Selected extract:

----

Fonterra director on-farm excellence, Charlotte Rutherford, said the reports are designed to provide insights for farmers to help identify opportunities for improvements on farm – providing indicators such as the estimated level of biological methane and nitrous oxide emissions per hectare, and the amount of emissions per kilogram of milk solids.
“One of the most important steps in improving your emissions profile is understanding where your emissions come from, and that’s what this report does,” Rutherford said.
“As well as being a very practical step toward helping New Zealand meet climate change commitments, the environmental report supports our strategy to meet growing global demand for food that’s kind to the planet.
“Today 81% of consumers feel strongly that companies should help improve the environment. Our customers are responding to this by setting some bold goals to reduce their emissions profile over the coming years and there’s an opportunity for farmers to support them. For example, Nestlé has a target for net zero emissions by 2050 and Starbucks aims to reduce carbon emissions by 50% by 2030.”
Once the reports are in farmers’ hands, the focus will turn to implementing solutions to help reduce emissions.
South Wairarapa farmer Aidan Bichan is one of around 100 farmers who took part in the original pilot in 2018. Aidan runs a 900 cow dairy farm near Featherston and says knowing his farm emissions profile prompted his team to make some practical changes, including halving the amount of nitrogen fertilizer applied on farm.
“It hasn’t really impacted production because we’re getting more efficient use of that nitrogen. We’ve changed the timing and the rate of application, and we’re a lot more careful about how we use it.”
Fonterra has also recently partnered with Sea Forest in Australia to trial a specific seaweed (Asparagopsis) as a supplement feed for dairy herds in Tasmania to help reduce emissions.
In New Zealand, the Fonterra Research and Development Centre is also looking at how to reduce emissions by creating new fermentations (Kowbucha), which could potentially switch off the methane-producing bacteria in a cow’s digestive system.

----

Goal of the exercise:
Answer these questions on the Fonterra emissions reports text.
1. How many cows does Aidan Bichan's dairy farm near Featherston have?
2. By what year does Nestlé aim to reach net zero emissions?
3. Which company did Fonterra partner with in Australia to trial a seaweed supplement feed?

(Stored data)
----

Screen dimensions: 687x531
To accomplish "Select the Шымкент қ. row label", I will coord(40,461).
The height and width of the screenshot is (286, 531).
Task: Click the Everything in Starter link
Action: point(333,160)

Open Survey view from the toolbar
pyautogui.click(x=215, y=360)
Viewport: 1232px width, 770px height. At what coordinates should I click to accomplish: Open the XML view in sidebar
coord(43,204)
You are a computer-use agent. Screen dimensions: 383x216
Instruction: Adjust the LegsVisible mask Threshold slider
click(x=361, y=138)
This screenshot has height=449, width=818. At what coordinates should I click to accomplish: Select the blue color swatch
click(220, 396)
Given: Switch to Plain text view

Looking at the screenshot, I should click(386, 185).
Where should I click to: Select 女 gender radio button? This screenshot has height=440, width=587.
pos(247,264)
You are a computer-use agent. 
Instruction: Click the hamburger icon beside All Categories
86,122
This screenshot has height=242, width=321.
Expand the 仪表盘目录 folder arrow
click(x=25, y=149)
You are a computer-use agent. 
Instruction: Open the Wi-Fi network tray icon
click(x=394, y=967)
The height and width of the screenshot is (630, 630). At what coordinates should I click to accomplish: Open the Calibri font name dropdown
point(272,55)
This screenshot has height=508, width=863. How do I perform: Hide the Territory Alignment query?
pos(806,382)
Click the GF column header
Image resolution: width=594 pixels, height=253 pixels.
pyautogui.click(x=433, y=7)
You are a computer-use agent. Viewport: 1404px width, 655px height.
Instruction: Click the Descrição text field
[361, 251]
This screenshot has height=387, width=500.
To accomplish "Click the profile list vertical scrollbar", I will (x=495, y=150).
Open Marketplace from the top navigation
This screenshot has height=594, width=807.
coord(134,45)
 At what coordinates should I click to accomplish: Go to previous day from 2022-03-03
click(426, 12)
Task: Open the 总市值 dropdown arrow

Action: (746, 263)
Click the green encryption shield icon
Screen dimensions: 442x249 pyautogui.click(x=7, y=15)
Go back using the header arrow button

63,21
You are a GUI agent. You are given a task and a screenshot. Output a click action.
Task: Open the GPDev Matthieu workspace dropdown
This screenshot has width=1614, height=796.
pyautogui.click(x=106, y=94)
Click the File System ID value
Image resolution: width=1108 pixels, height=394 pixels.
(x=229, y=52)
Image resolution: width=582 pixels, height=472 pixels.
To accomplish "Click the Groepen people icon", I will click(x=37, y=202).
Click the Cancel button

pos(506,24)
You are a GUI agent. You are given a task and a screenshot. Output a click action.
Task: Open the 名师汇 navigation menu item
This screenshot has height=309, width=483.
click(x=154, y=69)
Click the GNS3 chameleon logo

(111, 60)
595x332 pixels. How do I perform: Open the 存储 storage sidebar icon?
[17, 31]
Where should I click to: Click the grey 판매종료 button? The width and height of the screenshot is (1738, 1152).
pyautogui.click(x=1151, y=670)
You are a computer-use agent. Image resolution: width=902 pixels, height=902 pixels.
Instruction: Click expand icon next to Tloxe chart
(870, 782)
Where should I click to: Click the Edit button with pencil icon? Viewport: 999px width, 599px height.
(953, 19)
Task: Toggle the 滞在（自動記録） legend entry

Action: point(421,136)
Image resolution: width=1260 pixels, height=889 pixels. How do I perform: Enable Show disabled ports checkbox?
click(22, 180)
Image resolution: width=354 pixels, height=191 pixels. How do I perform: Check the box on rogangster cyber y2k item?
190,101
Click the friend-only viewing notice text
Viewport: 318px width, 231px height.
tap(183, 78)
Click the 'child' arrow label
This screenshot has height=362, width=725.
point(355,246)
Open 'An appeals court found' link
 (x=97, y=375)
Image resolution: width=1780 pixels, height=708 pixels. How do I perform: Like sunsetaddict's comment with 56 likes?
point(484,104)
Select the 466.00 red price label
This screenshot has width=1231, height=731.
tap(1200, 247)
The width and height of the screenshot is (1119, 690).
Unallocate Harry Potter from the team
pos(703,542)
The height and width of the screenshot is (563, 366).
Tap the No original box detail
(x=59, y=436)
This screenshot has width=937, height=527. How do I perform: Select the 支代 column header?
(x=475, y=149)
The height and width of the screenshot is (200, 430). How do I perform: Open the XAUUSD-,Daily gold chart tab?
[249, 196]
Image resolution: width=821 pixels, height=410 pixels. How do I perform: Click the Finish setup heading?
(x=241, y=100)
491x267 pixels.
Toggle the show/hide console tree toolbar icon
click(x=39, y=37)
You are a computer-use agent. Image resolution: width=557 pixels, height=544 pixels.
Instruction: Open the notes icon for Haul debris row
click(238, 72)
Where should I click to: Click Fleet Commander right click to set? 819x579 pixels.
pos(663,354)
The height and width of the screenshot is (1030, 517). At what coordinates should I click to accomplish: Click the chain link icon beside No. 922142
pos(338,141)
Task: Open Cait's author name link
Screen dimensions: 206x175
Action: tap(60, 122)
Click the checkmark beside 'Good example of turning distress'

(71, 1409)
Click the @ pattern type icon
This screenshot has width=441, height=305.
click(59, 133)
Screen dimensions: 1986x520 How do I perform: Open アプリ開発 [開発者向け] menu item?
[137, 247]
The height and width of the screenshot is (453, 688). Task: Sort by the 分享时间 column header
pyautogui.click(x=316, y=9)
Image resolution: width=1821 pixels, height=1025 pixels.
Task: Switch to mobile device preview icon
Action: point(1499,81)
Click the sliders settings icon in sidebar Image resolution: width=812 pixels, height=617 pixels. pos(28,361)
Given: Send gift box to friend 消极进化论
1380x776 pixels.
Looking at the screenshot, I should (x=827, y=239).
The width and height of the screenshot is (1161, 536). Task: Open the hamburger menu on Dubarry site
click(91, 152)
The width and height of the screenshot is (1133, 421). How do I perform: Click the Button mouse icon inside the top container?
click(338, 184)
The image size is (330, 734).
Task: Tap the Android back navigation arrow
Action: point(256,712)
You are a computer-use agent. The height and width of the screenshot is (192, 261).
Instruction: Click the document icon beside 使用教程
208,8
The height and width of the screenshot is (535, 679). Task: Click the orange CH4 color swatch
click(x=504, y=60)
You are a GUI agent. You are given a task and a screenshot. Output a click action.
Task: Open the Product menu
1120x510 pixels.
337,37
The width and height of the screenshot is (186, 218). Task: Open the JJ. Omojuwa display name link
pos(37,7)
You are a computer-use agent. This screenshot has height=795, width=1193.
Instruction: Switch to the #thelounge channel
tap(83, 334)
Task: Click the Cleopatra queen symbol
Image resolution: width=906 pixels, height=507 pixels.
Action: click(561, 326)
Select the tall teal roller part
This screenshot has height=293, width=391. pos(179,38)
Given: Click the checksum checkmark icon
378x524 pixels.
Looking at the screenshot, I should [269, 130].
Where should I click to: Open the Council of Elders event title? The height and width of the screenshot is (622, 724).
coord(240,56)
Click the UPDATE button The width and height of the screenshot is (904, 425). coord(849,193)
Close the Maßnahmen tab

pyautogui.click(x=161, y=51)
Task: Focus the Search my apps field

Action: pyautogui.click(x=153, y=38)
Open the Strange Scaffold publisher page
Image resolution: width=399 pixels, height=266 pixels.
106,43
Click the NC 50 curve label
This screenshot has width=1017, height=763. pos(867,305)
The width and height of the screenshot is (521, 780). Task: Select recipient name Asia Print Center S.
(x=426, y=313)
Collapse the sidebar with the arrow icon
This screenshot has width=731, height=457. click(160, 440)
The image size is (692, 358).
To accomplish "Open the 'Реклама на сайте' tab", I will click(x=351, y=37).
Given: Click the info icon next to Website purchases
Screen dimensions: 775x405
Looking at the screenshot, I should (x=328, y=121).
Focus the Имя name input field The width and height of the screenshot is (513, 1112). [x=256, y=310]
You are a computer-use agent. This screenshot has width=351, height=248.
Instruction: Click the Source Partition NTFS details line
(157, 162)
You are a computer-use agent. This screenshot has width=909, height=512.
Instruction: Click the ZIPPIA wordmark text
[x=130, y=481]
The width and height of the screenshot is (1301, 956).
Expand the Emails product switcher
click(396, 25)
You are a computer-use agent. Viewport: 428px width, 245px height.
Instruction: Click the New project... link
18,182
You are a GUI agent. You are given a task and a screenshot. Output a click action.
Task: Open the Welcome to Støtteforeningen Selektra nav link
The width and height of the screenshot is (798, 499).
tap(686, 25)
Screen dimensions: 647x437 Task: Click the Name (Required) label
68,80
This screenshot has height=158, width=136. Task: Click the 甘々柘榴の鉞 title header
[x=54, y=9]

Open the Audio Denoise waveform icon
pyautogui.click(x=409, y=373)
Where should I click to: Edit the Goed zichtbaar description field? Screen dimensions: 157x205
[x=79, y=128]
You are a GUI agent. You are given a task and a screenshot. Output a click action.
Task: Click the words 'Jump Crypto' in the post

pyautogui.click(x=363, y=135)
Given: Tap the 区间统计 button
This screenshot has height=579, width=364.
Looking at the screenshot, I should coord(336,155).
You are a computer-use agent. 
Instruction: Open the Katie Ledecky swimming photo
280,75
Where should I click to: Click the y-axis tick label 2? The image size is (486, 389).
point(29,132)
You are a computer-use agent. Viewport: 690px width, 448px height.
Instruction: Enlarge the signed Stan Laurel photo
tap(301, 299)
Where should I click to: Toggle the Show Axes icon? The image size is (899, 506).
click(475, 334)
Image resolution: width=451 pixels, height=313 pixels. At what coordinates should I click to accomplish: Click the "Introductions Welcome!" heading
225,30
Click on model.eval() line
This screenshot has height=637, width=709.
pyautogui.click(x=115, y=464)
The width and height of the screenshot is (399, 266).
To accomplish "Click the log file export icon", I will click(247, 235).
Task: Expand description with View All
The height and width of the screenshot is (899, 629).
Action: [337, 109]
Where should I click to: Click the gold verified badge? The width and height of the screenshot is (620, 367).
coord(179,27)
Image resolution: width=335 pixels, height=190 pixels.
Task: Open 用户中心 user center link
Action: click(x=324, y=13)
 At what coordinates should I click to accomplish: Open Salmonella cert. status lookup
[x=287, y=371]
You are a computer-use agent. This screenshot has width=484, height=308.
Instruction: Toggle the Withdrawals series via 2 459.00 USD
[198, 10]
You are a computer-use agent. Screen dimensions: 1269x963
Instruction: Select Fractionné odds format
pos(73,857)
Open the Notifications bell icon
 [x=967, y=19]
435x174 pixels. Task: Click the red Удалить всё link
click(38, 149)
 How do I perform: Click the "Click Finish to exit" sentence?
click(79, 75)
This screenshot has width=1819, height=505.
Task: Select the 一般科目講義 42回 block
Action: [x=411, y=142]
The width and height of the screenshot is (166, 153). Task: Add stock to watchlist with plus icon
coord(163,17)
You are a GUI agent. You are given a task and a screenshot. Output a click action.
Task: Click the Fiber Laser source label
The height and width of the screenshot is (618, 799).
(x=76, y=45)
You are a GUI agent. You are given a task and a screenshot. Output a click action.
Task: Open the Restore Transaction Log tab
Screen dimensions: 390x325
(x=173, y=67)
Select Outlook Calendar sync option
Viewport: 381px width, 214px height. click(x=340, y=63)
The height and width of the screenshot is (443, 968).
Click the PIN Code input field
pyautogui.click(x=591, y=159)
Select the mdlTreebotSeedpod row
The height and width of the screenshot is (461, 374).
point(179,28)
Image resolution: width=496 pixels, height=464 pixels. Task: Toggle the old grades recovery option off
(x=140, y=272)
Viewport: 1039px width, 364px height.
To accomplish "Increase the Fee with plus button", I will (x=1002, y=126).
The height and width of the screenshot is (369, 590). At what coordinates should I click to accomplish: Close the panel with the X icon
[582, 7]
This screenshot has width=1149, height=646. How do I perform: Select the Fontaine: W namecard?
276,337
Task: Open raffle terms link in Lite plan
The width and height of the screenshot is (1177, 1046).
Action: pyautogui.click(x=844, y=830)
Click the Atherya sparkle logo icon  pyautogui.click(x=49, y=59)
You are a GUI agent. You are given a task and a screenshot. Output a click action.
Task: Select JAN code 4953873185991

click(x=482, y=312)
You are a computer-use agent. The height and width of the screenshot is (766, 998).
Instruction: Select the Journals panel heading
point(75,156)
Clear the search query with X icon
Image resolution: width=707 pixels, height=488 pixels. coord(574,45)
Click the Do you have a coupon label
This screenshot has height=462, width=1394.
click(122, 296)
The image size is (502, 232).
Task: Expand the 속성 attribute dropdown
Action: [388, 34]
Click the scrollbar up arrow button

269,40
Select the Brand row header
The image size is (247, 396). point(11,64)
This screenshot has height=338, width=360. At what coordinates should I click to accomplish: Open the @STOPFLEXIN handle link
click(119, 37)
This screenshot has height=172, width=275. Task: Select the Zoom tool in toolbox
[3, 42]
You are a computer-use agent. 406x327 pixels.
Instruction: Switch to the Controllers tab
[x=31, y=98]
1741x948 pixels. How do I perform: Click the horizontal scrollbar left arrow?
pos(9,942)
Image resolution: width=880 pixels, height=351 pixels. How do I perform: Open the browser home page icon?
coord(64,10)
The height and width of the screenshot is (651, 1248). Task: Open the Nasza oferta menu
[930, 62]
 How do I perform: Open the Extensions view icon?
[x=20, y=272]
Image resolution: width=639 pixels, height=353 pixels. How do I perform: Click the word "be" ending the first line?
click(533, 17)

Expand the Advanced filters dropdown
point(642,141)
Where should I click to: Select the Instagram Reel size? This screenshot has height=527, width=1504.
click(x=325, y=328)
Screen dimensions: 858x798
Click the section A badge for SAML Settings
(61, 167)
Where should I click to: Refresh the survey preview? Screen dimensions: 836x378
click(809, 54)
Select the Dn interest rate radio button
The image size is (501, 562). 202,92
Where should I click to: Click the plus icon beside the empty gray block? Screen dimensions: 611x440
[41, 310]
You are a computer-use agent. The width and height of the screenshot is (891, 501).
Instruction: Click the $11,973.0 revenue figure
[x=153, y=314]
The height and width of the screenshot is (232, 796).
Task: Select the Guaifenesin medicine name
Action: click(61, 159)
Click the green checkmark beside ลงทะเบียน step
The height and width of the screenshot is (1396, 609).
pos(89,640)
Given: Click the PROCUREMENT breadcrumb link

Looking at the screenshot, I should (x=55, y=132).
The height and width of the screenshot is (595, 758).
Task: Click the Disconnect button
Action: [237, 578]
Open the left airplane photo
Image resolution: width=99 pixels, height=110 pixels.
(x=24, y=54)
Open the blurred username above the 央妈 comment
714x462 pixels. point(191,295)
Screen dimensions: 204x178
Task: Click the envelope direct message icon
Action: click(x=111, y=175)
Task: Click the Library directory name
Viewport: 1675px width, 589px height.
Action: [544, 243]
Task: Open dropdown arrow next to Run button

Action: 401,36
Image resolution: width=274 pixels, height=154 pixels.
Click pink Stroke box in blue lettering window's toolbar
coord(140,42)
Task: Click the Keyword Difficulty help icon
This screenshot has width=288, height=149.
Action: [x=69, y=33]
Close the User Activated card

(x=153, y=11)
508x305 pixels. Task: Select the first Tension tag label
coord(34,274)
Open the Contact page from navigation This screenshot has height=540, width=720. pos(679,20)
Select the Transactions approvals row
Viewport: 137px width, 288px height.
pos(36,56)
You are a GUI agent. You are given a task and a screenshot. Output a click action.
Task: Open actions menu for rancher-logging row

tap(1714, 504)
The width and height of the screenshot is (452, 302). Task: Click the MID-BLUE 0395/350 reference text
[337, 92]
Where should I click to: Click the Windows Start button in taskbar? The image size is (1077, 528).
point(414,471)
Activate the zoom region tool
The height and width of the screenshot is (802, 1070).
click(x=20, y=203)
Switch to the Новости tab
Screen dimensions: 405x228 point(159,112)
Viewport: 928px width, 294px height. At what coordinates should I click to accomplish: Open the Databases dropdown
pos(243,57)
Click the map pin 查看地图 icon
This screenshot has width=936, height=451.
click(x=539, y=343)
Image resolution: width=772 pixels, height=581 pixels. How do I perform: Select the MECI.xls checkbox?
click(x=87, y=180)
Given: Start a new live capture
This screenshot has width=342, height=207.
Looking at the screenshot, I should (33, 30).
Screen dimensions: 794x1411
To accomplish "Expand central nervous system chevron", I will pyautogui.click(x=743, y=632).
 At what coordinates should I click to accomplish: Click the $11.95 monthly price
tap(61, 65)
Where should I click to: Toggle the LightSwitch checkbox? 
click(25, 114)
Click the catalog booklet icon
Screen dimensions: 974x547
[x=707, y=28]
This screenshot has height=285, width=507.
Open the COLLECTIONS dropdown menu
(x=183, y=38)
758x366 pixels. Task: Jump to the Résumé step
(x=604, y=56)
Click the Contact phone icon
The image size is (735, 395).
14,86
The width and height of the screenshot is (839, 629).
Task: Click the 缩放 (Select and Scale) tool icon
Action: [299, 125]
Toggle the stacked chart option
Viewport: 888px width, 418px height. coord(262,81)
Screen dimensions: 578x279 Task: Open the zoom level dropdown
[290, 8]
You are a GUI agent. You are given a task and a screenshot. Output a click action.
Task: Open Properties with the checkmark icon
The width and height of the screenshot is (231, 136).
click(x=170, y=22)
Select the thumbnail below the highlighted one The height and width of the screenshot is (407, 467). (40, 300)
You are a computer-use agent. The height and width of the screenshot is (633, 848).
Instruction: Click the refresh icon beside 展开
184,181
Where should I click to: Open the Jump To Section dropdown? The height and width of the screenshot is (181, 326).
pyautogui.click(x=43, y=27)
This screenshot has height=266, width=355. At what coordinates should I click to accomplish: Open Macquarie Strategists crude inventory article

----

Output of the exercise:
1. 900
2. 2050
3. Sea Forest